With this omission, the Board of Appeal had failed to substantiate its decision on a question raised before it relevant to the assessment of individual character and so, held the General Court, its decision should be annulled.
Back to the Board of Appeal?
There’s nothing in the General Court’s judgment actually to make this clear, but the case should now be remitted to the Board of Appeal for it to have another go at it.
The General Court’s conclusion is an interesting one. But it is reached in a none too straightforward manner, not least considering the General Court found itself untroubled by two opposite conclusions about the same field but then sidestepped the argument entirely to apply the point in question in a different way.

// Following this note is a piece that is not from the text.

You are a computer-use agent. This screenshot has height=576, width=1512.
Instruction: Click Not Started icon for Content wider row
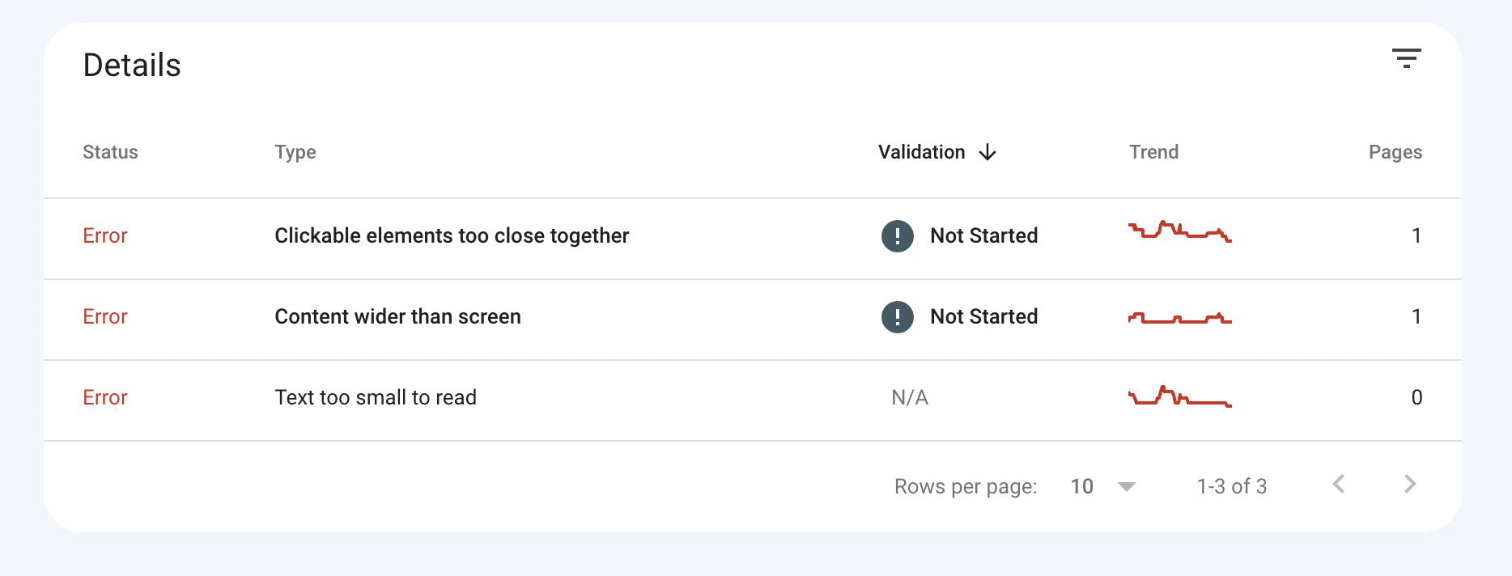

A bit of luck for Tubes perhaps - but more of a wait for both parties while the previous round of the litigation is repeated.
Regular users of the Cancellation Division and Boards of Appeal will also know that they regularly decline to deal with all the arguments put, even when expressly asked by a party to do so: see Julius Sämann Ltd v Jees SRO, ICD 3630. Still, it seems unlikely that this ruling will change OHIM’s practice.
Scope of RCD protection
A couple of additional points to note regarding what is and isn’t protected by an RCD: 
·         Tubes sought to rely on photographs of a real product as a physical embodiment of its RCD. Again following Grupo Promer, the General Court noted that it was not objectionable in principle for the informed user to be deemed to take account of a real product built to a design, but added that the burden of proving that the product corresponded to the design was on the party wishing to rely on it. Tubes had failed to discharge this burden.
·         Tubes also sought to rely on specific dimensions of its products but was not permitted to do so: the RCD was not limited to a particular size product and so only the relative proportions depicted in the design were relevant.